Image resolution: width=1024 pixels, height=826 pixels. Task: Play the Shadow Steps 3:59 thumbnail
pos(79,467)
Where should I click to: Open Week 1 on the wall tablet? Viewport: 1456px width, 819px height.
...
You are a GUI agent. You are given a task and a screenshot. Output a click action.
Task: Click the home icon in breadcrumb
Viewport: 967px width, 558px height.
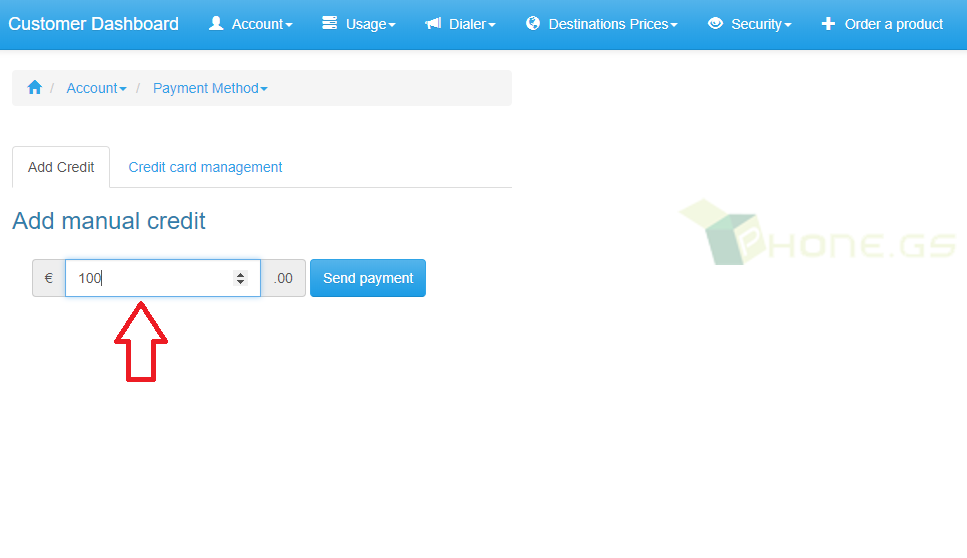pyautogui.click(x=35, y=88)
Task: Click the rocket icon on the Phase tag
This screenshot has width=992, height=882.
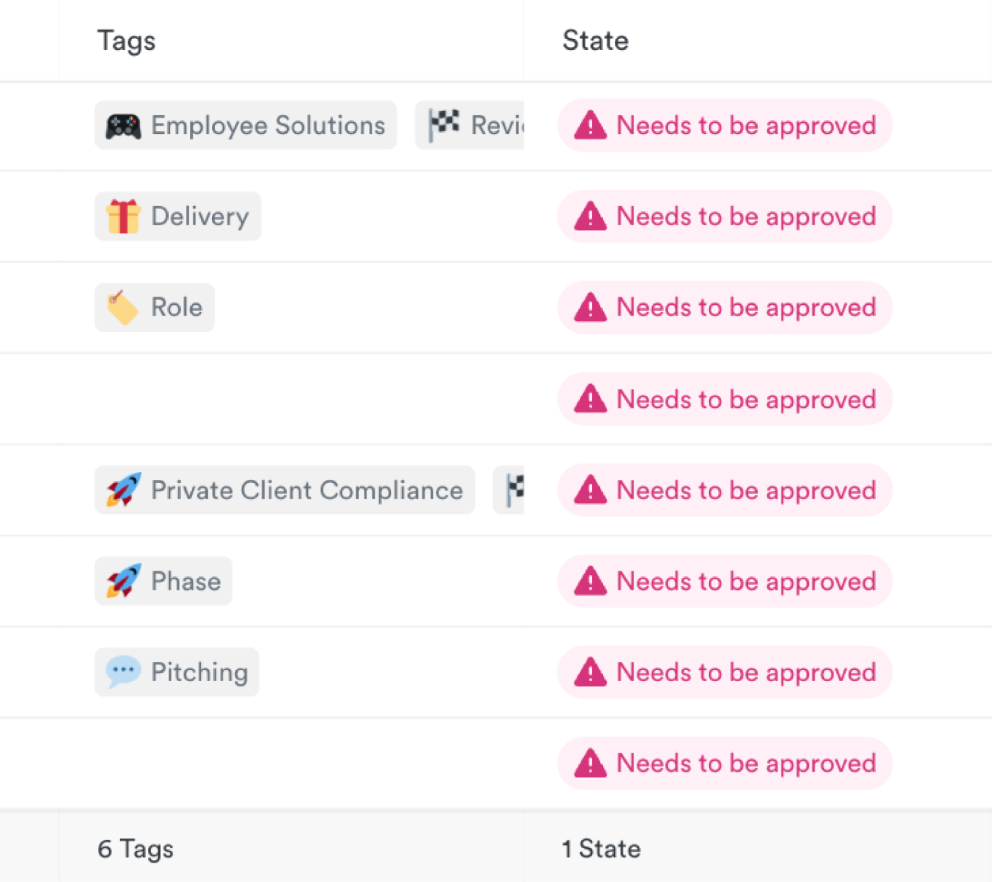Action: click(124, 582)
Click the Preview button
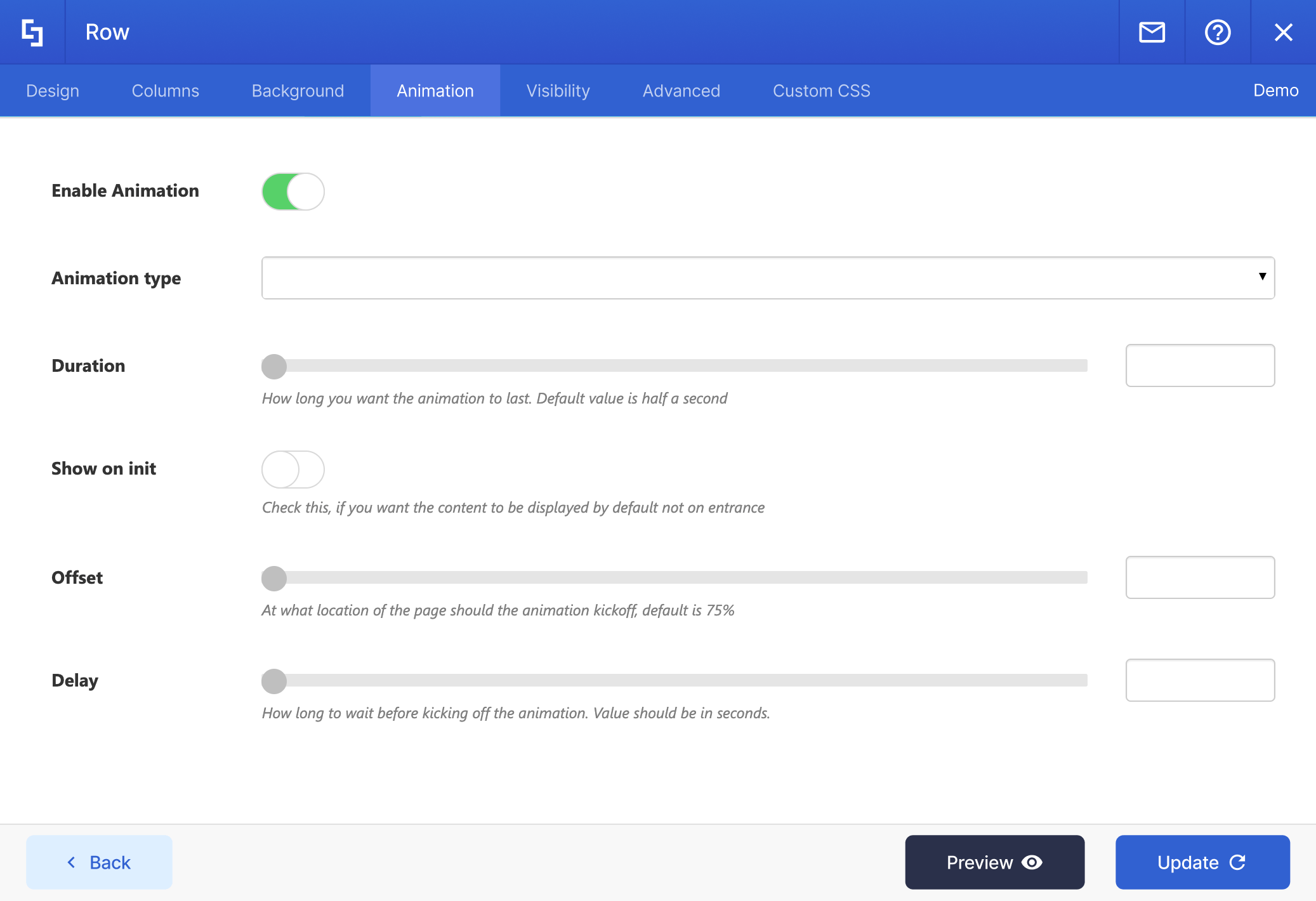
* * *
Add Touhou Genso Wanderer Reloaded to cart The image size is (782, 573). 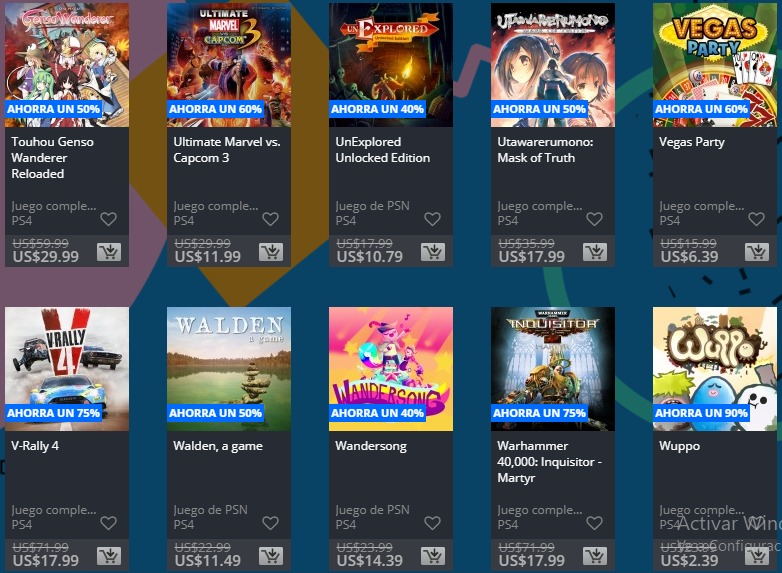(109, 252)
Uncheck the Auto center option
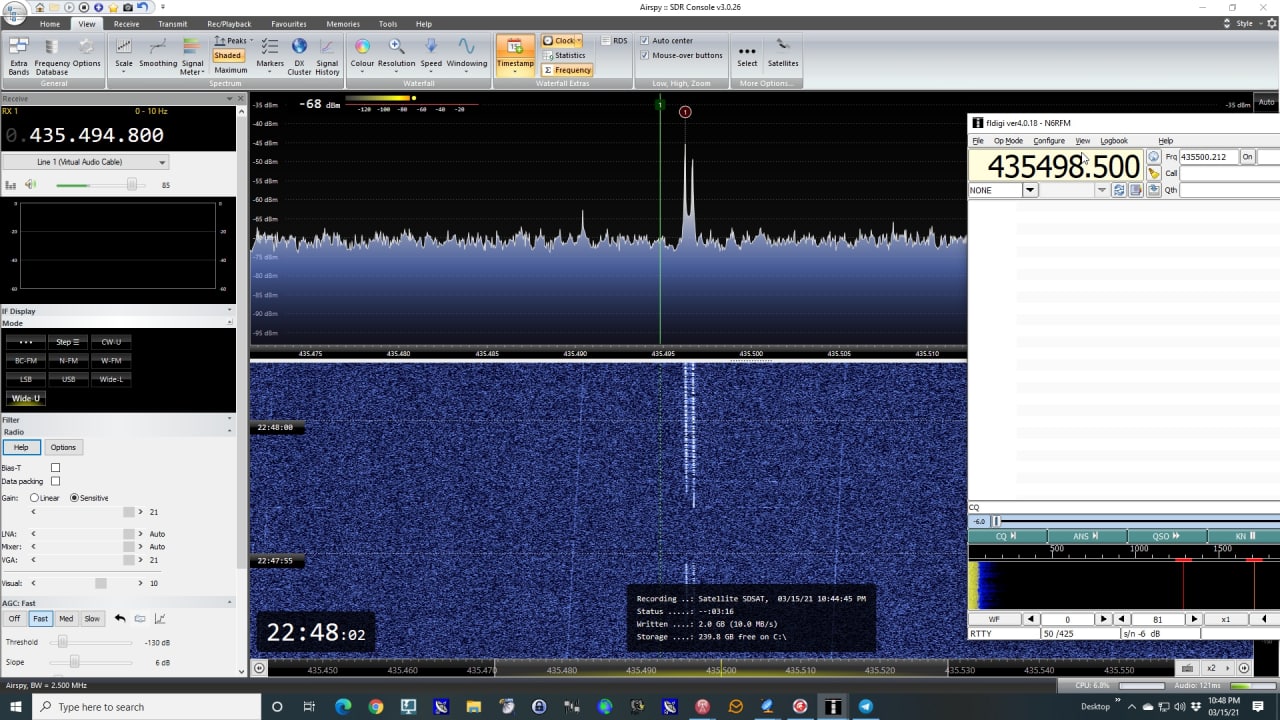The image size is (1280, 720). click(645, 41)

== GIVEN REQUEST ==
Pull out every line of the material above that contains the string "screenshot", and copy each one in full.

== ANSWER TO THE PROBLEM ==
You are a GUI agent. You are given a task and a screenshot. Output a click action.
This screenshot has width=992, height=882.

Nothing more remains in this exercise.